The workaround is easy enough, there are command line options to turn on authentication for frameworks, and to limit which frameworks can use what roles. But you have to turn both on—they are off by default—and looking through the logs on my Mesos cluster, it does not appear that framework registration is logged with default logging settings. Note that role management has overhead, but when applied to frameworks is not a large security burden unless operations is constantly adding/removing frameworks from the system (which is highly unlikely). Also remember that the reason the system is currently designed to work both ways is that some frameworks do not yet support authentication, so testing with this feature turned on is a must before rolling it out in production.
Do I rate the risk from this issue to be huge? Honestly, it depends upon your implementation. If the Mesos cluster in question is putting sensitive information on a persistent disk, the risk is potentially high. If the cluster in question is not, there is still risk from the architecture design and lack of authentication, but the data available—and how it is protected outside of Mesos—determines how hazardous an attack would be. The ability to modify the configurations of running applications is a further concern; HTTP redirections alone could be troublesome.

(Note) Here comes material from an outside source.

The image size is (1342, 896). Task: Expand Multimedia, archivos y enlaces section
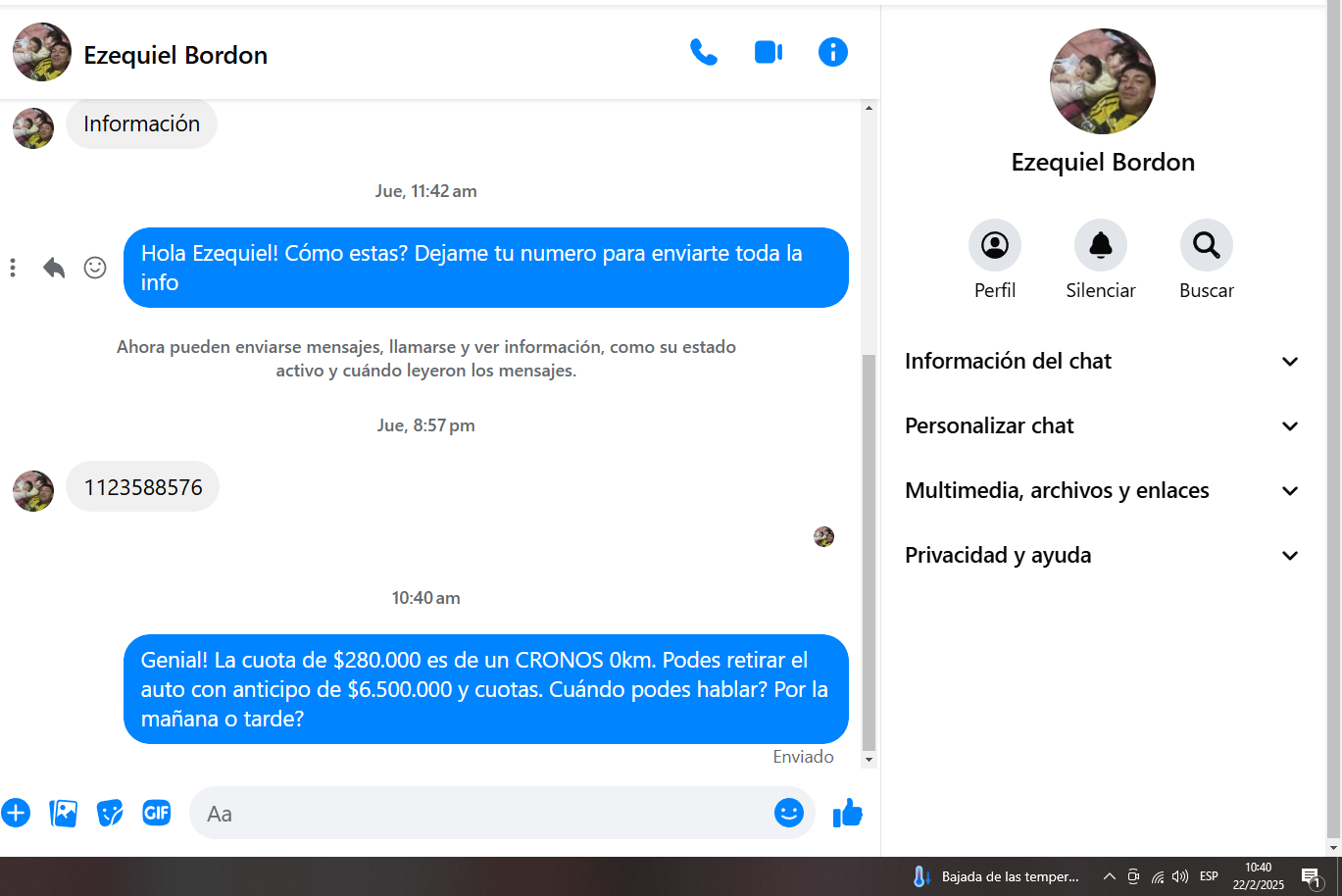(1103, 490)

In short, the existence of this transition period is going to make me more aware of the security implications of everything else in Mesos, simply because it shows a failure to follow common practices and might indicate that other places in the project suffer similar security design decisions, though the move toward fixing authentication will make me less hypercritical.

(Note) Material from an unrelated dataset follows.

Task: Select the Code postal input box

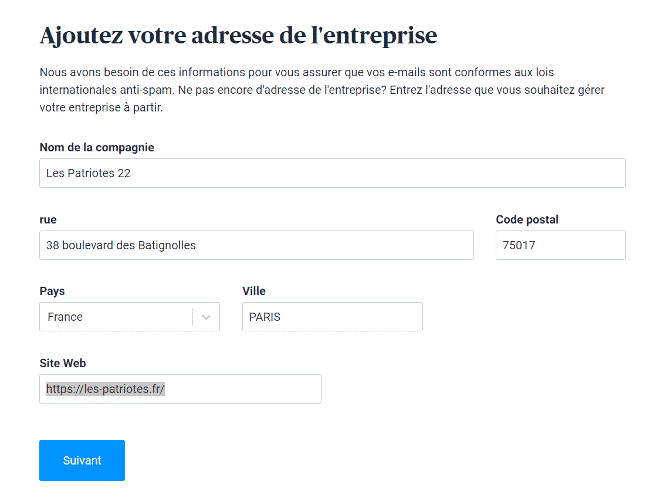Action: [560, 245]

Note that I wanted to get this info out there, thus have not yet taken the time to explore exploiting this issue on my cluster. Implementation almost always provides different information/issues than researching offers, as it is a different stage of the process. I will update when I have time to make a pair of frameworks, one “normal” and one “attacker,” to test with. In security, it is always best to test out issues first, but these are well-enough documented, I opted for notifying the community before embarking on a potentially lengthy proof.
It is not the point of this post to imply that Mesos should be avoided. The point is to advise you that the “Command Line Switches” link (above) should be followed, read and the guidelines for turning on authentication should, at a minimum, be implemented. I would recommend limiting roles also, but at a minimum, turn on authentication for frameworks and test if it works in your environment.
I’d like to thank Ben Tomhave, Security Architect at New Context, for helping me out on some of these points. If there is any error in my analysis, it is mine alone, but the blog is far better for his assistance.